SOURCE DOCUMENT »
Apache Solr, Event, News

Apache Lucene/Solr: the Top 10 Pain Points – Community Over Code 2023 Edition

Community Over Code North America 2023 (Ex ApacheCon) happened from the 7th to the 10th of October in Halifax (Canada).
As usual, it has been an amazing conference, full of energy and passion for the Open Source projects we love.
I am personally really grateful for the time spent with many fellow Lucene/Solr committers during and after the conference, something I would definitely like to do more often.

Aside from the search track during the conference, we had the pleasure to hack a bit around at the Hackathon Day organised by Eric Pugh on the 8th of October and to check the status of the project at the Apache Lucene/Solr Birds of a Feather (BoF) on the 9th of October, organized in conjunction by David Smiley, Eric Pugh and myself (Alessandro Benedetti).
The main activity was to go over the pain points identified past year in New Orleans, to see if any progress happened in any area.
More than 20 people attended for a great discussion, both from the Apache Lucene and Apache Solr communities, and that makes us very proud: community over code indeed!

We would have needed much more time to explore everything with calm but it’s a first step, we’ll definitely organise more at future conferences, possibly different Birds Of a Feather, on different topics.
Special thanks go to Stefan Vodita who took notes as the Birds Of a Feather was happening.
So let’s explore what we have achieved as a community in the past year, for the main pain points identified last year:

In regards to managing ontologies not much has happened, but does it really matter anymore?
With the advent of Large Language Models, sentence transformers to encode text to vectors and auto-generated synonyms using neural networks, the need for ontologies management and knowledge base integrations has slowly faded.
We have improvements with the way positional queries are implemented over multi-term synonyms, but the community seems to agree this topic not to be a pain point nor a priority anymore…

Cross Index(collections) joins have been improved.
Also, K-NN parent-child joins have been enhanced with a huge piece of work in Lucene 9.8 to allow to modelling of nested vectors for a parent document, sure the performance may still need some care, but the feature is solid and available for users to experiment: https://github.com/apache/lucene/pull/12434
The general consensus was that Index-time joins are now decently fast while query-time joins still remain a costly operation.

Little progress happened in this area and the problem remains.
Sure, there are some additional tutorials (especially for vector-based search) with added example datasets, but nothing major happened to make it easy to navigate the huge jungle of Lucene/Solr functionalities.
From the Lucene side, there’s the demo package available, but not much more.

TASK DETAILS » Rewrite the passage of the conference report starting at "I am personally" and ending at "over code indeed!", substituting "opportunity" for "pleasure".

DATASET EXCERPT »

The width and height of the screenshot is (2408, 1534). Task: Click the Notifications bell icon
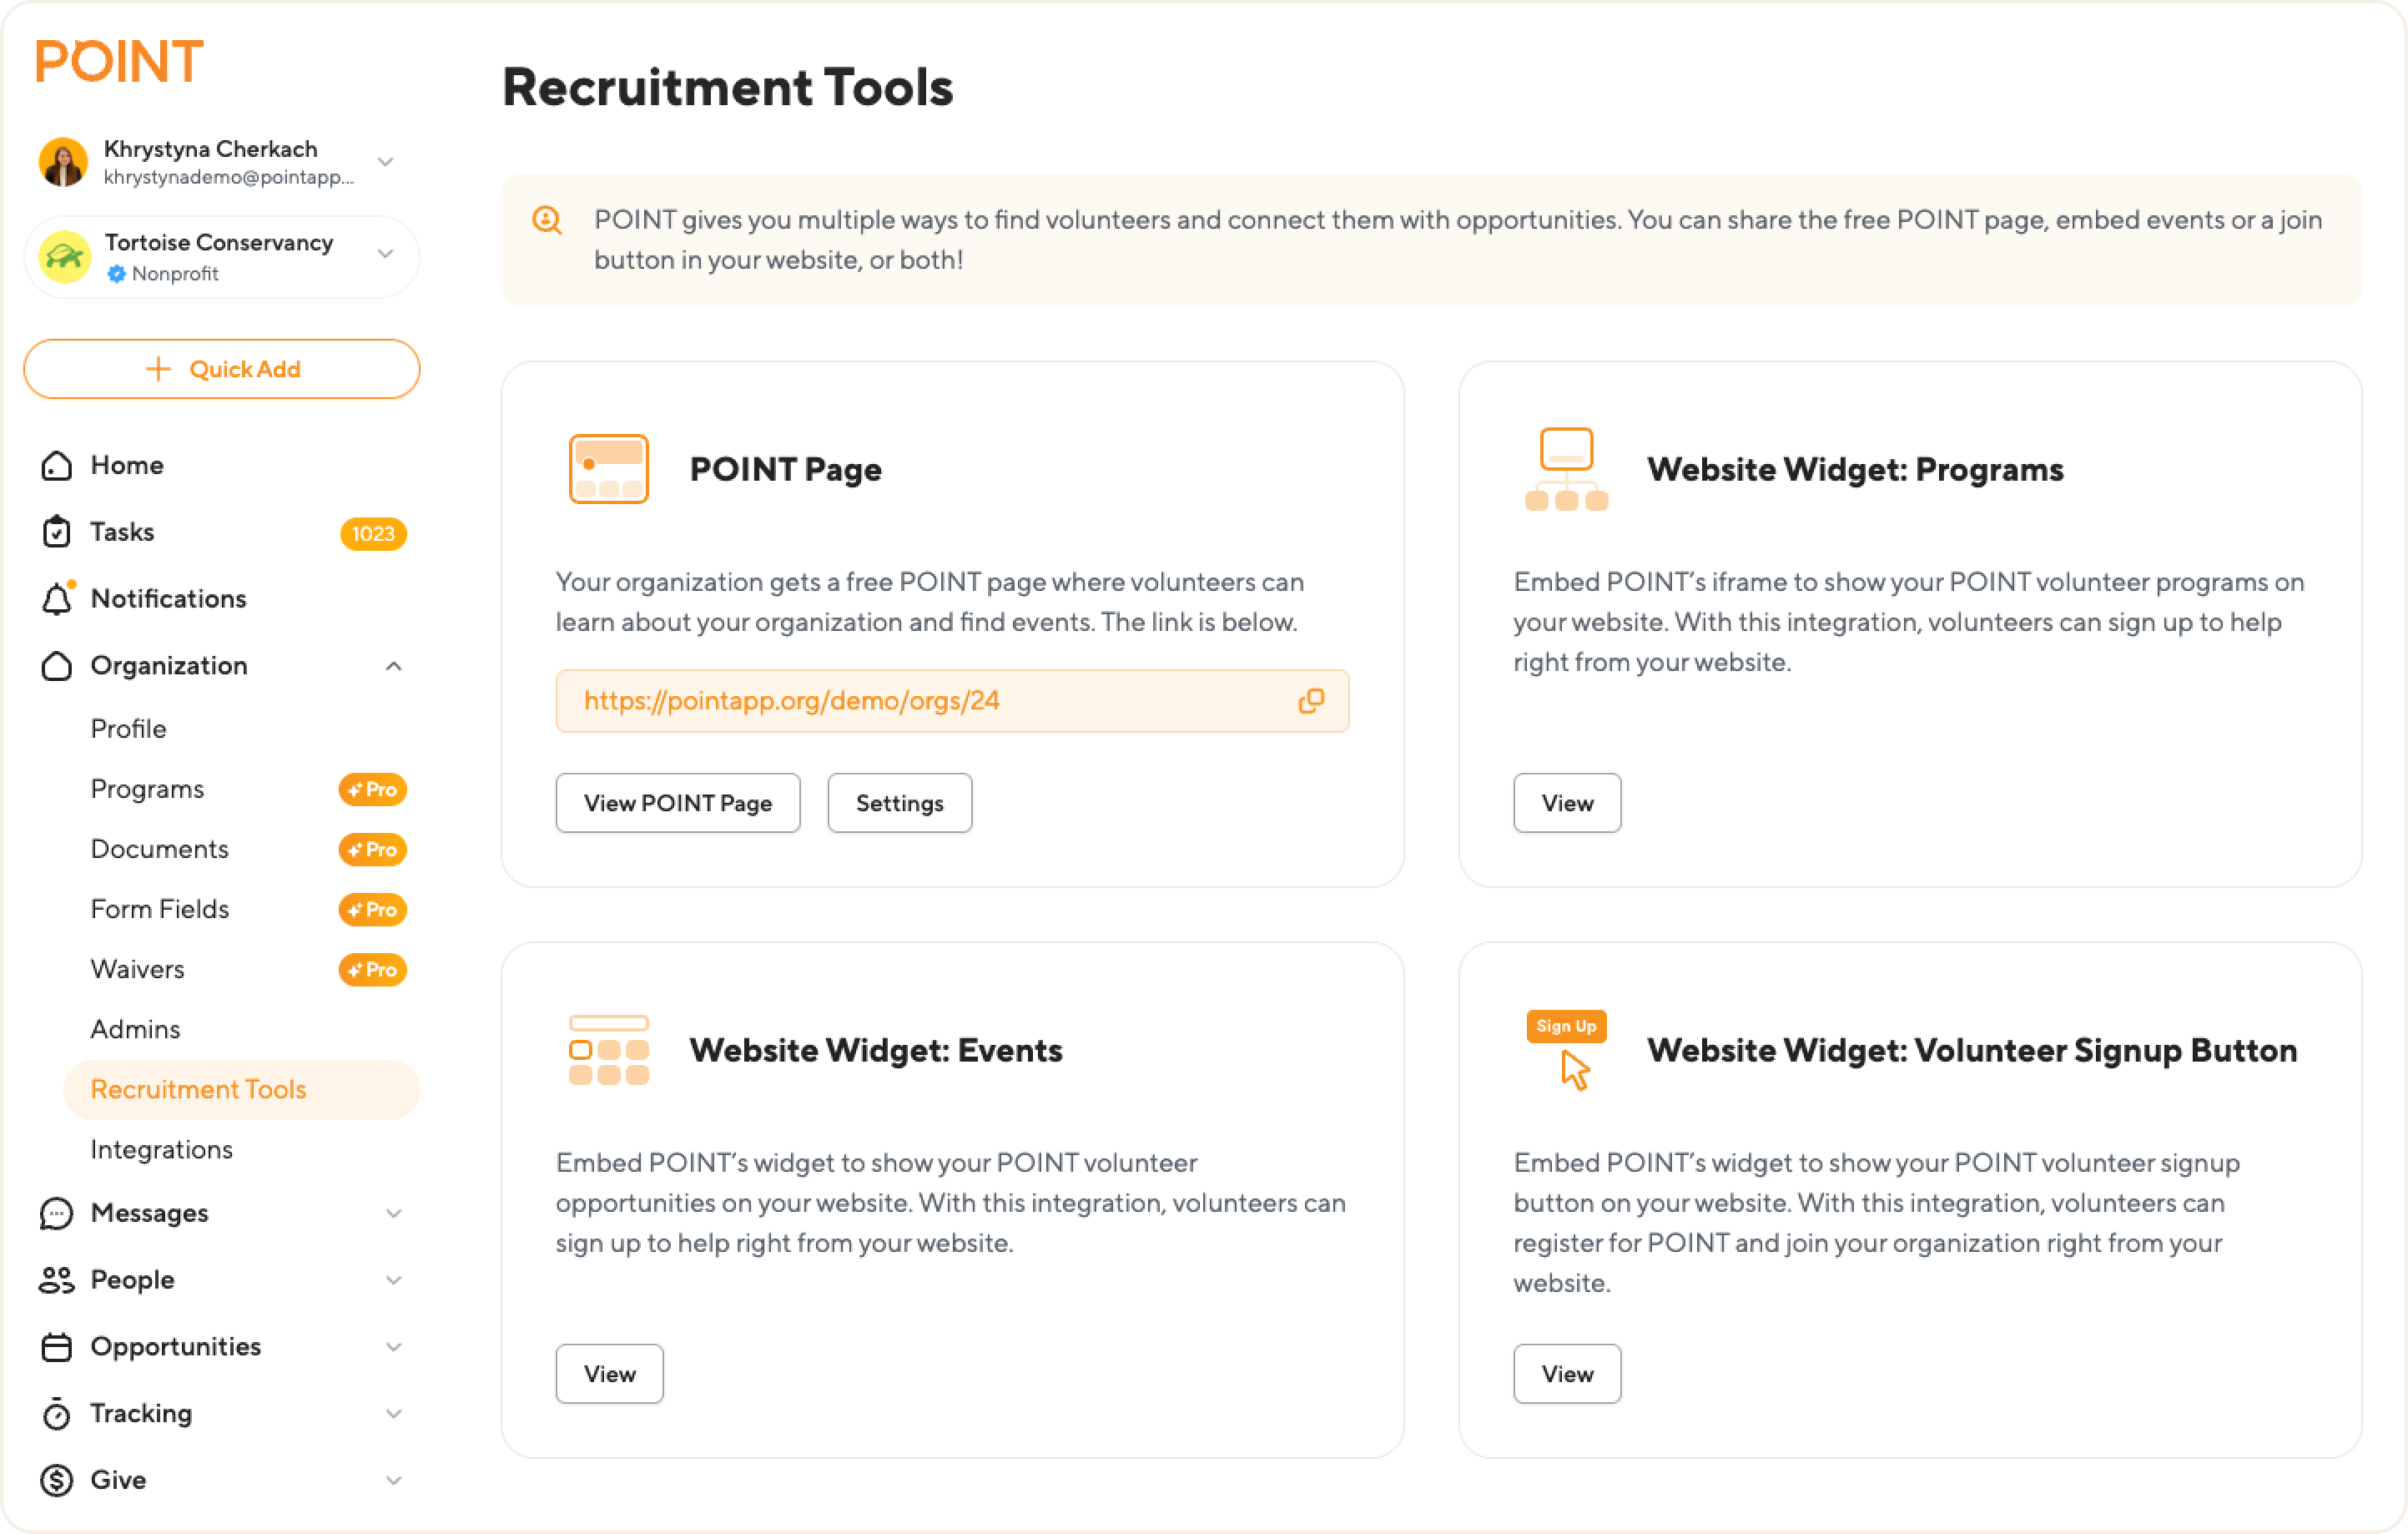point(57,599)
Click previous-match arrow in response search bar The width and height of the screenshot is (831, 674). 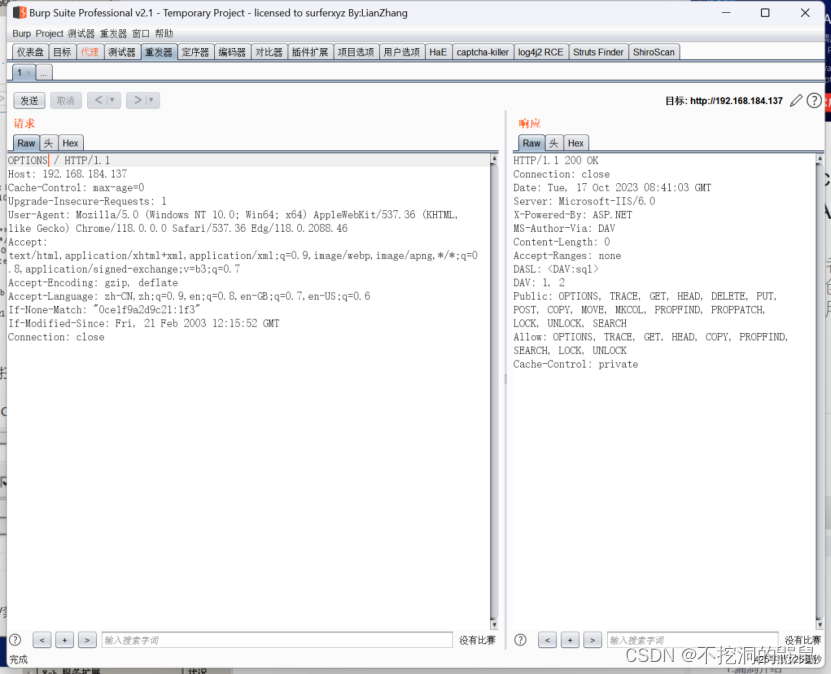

THE COMPLETED TASK »
I am personally really grateful for the time spent with many fellow Lucene/Solr committers during and after the conference, something I would definitely like to do more often.

Aside from the search track during the conference, we had the opportunity to hack a bit around at the Hackathon Day organised by Eric Pugh on the 8th of October and to check the status of the project at the Apache Lucene/Solr Birds of a Feather (BoF) on the 9th of October, organized in conjunction by David Smiley, Eric Pugh and myself (Alessandro Benedetti).
The main activity was to go over the pain points identified past year in New Orleans, to see if any progress happened in any area.
More than 20 people attended for a great discussion, both from the Apache Lucene and Apache Solr communities, and that makes us very proud: community over code indeed!